*ACTIVITY*
The expected output is each entry, given again exactly.

*SOURCE RECORDS*
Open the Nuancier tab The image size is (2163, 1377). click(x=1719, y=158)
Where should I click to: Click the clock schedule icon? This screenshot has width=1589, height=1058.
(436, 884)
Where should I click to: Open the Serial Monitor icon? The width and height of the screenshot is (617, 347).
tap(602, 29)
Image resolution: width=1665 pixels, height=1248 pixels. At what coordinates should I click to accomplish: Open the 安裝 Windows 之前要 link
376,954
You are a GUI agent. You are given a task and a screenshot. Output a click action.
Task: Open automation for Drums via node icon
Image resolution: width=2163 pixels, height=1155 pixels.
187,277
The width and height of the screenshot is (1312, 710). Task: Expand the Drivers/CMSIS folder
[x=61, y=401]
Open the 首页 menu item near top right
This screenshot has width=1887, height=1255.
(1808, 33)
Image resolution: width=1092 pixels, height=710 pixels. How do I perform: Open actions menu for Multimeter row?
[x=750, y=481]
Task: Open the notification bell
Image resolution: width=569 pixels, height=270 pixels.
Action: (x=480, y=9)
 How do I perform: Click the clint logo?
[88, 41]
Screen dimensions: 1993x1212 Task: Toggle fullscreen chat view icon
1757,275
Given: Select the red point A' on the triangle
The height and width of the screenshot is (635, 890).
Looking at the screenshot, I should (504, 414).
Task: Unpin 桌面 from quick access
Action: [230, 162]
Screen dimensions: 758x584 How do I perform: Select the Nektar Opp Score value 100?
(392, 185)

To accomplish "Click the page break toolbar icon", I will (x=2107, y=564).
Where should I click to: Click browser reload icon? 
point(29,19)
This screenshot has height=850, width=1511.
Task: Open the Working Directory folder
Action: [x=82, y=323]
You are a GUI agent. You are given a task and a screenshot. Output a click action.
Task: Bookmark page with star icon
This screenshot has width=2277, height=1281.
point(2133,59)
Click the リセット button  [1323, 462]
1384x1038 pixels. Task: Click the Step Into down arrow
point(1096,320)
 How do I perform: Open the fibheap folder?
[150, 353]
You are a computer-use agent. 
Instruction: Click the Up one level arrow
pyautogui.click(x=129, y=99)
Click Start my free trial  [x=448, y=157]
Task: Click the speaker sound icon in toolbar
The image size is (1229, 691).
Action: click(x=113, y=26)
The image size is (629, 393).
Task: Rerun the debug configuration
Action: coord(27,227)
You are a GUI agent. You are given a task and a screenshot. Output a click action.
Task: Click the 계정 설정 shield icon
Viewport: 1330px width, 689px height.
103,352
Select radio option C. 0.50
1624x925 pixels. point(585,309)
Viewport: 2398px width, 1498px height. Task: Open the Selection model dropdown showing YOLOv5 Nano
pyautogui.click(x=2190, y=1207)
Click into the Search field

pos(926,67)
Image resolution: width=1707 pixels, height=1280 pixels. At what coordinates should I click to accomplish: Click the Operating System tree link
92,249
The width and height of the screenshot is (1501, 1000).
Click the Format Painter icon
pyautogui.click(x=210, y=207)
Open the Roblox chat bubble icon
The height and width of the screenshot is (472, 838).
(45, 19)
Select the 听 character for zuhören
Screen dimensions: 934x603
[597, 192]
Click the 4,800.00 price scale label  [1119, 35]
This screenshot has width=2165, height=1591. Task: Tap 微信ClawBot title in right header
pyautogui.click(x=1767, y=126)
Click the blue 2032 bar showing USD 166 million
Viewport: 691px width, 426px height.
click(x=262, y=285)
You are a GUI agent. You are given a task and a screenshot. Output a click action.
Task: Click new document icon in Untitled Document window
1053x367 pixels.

*RESPONSE*
Open the Nuancier tab The image size is (2163, 1377). click(x=1719, y=158)
Where should I click to: Click the clock schedule icon? This screenshot has width=1589, height=1058.
(436, 884)
Where should I click to: Open the Serial Monitor icon? The width and height of the screenshot is (617, 347).
tap(602, 29)
Image resolution: width=1665 pixels, height=1248 pixels. At what coordinates should I click to accomplish: Open the 安裝 Windows 之前要 link
376,954
You are a GUI agent. You are given a task and a screenshot. Output a click action.
Task: Open automation for Drums via node icon
Image resolution: width=2163 pixels, height=1155 pixels.
187,277
The width and height of the screenshot is (1312, 710). Task: Expand the Drivers/CMSIS folder
[x=61, y=401]
Open the 首页 menu item near top right
This screenshot has width=1887, height=1255.
(1808, 33)
Image resolution: width=1092 pixels, height=710 pixels. How do I perform: Open actions menu for Multimeter row?
[x=750, y=481]
Task: Open the notification bell
Image resolution: width=569 pixels, height=270 pixels.
Action: (x=480, y=9)
 How do I perform: Click the clint logo?
[88, 41]
Screen dimensions: 1993x1212 Task: Toggle fullscreen chat view icon
1757,275
Given: Select the red point A' on the triangle
The height and width of the screenshot is (635, 890).
Looking at the screenshot, I should (504, 414).
Task: Unpin 桌面 from quick access
Action: [230, 162]
Screen dimensions: 758x584 How do I perform: Select the Nektar Opp Score value 100?
(392, 185)

To accomplish "Click the page break toolbar icon", I will (x=2107, y=564).
Where should I click to: Click browser reload icon? 
point(29,19)
This screenshot has height=850, width=1511.
Task: Open the Working Directory folder
Action: [x=82, y=323]
You are a GUI agent. You are given a task and a screenshot. Output a click action.
Task: Bookmark page with star icon
This screenshot has width=2277, height=1281.
point(2133,59)
Click the リセット button  [1323, 462]
1384x1038 pixels. Task: Click the Step Into down arrow
point(1096,320)
 How do I perform: Open the fibheap folder?
[150, 353]
You are a computer-use agent. 
Instruction: Click the Up one level arrow
pyautogui.click(x=129, y=99)
Click Start my free trial  [x=448, y=157]
Task: Click the speaker sound icon in toolbar
The image size is (1229, 691).
Action: click(x=113, y=26)
The image size is (629, 393).
Task: Rerun the debug configuration
Action: coord(27,227)
You are a GUI agent. You are given a task and a screenshot. Output a click action.
Task: Click the 계정 설정 shield icon
Viewport: 1330px width, 689px height.
103,352
Select radio option C. 0.50
1624x925 pixels. point(585,309)
Viewport: 2398px width, 1498px height. Task: Open the Selection model dropdown showing YOLOv5 Nano
pyautogui.click(x=2190, y=1207)
Click into the Search field

pos(926,67)
Image resolution: width=1707 pixels, height=1280 pixels. At what coordinates should I click to accomplish: Click the Operating System tree link
92,249
The width and height of the screenshot is (1501, 1000).
Click the Format Painter icon
pyautogui.click(x=210, y=207)
Open the Roblox chat bubble icon
The height and width of the screenshot is (472, 838).
(45, 19)
Select the 听 character for zuhören
Screen dimensions: 934x603
[597, 192]
Click the 4,800.00 price scale label  [1119, 35]
This screenshot has width=2165, height=1591. Task: Tap 微信ClawBot title in right header
pyautogui.click(x=1767, y=126)
Click the blue 2032 bar showing USD 166 million
Viewport: 691px width, 426px height.
click(x=262, y=285)
You are a GUI agent. You are given a task and a screenshot. Output a click action.
Task: Click new document icon in Untitled Document window
1053x367 pixels.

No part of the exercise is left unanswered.